• BRIEF
Please return the material exactly; leave no entry out.

------ SOURCE RECORDS

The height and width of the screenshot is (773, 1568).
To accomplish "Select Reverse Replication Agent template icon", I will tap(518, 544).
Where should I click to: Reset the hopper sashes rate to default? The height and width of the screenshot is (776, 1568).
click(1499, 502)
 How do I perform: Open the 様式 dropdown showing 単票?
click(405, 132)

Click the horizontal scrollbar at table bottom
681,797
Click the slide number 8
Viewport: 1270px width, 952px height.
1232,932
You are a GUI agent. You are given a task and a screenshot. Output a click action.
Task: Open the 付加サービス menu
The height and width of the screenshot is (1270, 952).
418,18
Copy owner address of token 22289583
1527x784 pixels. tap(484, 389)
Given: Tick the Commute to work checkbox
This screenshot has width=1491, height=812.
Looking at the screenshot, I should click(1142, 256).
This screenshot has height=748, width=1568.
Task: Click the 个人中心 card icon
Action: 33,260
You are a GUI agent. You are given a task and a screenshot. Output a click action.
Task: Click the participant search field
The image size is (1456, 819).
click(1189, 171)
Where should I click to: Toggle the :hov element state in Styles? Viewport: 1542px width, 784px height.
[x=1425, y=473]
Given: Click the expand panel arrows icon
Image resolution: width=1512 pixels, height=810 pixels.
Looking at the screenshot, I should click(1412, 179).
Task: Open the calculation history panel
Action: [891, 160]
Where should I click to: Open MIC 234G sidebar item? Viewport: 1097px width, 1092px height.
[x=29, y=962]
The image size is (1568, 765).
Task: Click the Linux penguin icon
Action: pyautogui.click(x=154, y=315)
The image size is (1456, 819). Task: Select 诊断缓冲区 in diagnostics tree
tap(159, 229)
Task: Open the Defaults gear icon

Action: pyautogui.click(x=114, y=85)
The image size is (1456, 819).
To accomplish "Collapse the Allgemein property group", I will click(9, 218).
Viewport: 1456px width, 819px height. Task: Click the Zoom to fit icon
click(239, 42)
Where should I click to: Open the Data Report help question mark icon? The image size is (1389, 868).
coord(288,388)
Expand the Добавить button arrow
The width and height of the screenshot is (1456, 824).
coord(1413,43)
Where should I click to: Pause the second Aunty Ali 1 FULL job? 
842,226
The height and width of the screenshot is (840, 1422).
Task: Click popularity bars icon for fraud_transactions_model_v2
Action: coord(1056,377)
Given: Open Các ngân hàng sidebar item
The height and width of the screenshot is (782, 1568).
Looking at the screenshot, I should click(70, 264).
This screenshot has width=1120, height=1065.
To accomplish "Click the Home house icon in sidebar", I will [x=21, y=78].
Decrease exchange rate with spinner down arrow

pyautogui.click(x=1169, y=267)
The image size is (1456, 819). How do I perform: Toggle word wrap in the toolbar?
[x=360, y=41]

------------

• RESULT BELOW
The height and width of the screenshot is (773, 1568).
To accomplish "Select Reverse Replication Agent template icon", I will tap(518, 544).
Where should I click to: Reset the hopper sashes rate to default? The height and width of the screenshot is (776, 1568).
click(1499, 502)
 How do I perform: Open the 様式 dropdown showing 単票?
click(405, 132)

Click the horizontal scrollbar at table bottom
681,797
Click the slide number 8
Viewport: 1270px width, 952px height.
1232,932
You are a GUI agent. You are given a task and a screenshot. Output a click action.
Task: Open the 付加サービス menu
The height and width of the screenshot is (1270, 952).
418,18
Copy owner address of token 22289583
1527x784 pixels. tap(484, 389)
Given: Tick the Commute to work checkbox
This screenshot has width=1491, height=812.
Looking at the screenshot, I should click(1142, 256).
This screenshot has height=748, width=1568.
Task: Click the 个人中心 card icon
Action: 33,260
You are a GUI agent. You are given a task and a screenshot. Output a click action.
Task: Click the participant search field
The image size is (1456, 819).
click(1189, 171)
Where should I click to: Toggle the :hov element state in Styles? Viewport: 1542px width, 784px height.
[x=1425, y=473]
Given: Click the expand panel arrows icon
Image resolution: width=1512 pixels, height=810 pixels.
Looking at the screenshot, I should click(1412, 179).
Task: Open the calculation history panel
Action: [891, 160]
Where should I click to: Open MIC 234G sidebar item? Viewport: 1097px width, 1092px height.
[x=29, y=962]
The image size is (1568, 765).
Task: Click the Linux penguin icon
Action: pyautogui.click(x=154, y=315)
The image size is (1456, 819). Task: Select 诊断缓冲区 in diagnostics tree
tap(159, 229)
Task: Open the Defaults gear icon

Action: pyautogui.click(x=114, y=85)
The image size is (1456, 819).
To accomplish "Collapse the Allgemein property group", I will click(9, 218).
Viewport: 1456px width, 819px height. Task: Click the Zoom to fit icon
click(239, 42)
Where should I click to: Open the Data Report help question mark icon? The image size is (1389, 868).
coord(288,388)
Expand the Добавить button arrow
The width and height of the screenshot is (1456, 824).
coord(1413,43)
Where should I click to: Pause the second Aunty Ali 1 FULL job? 
842,226
The height and width of the screenshot is (840, 1422).
Task: Click popularity bars icon for fraud_transactions_model_v2
Action: coord(1056,377)
Given: Open Các ngân hàng sidebar item
The height and width of the screenshot is (782, 1568).
Looking at the screenshot, I should click(70, 264).
This screenshot has width=1120, height=1065.
To accomplish "Click the Home house icon in sidebar", I will [x=21, y=78].
Decrease exchange rate with spinner down arrow

pyautogui.click(x=1169, y=267)
The image size is (1456, 819). How do I perform: Toggle word wrap in the toolbar?
[x=360, y=41]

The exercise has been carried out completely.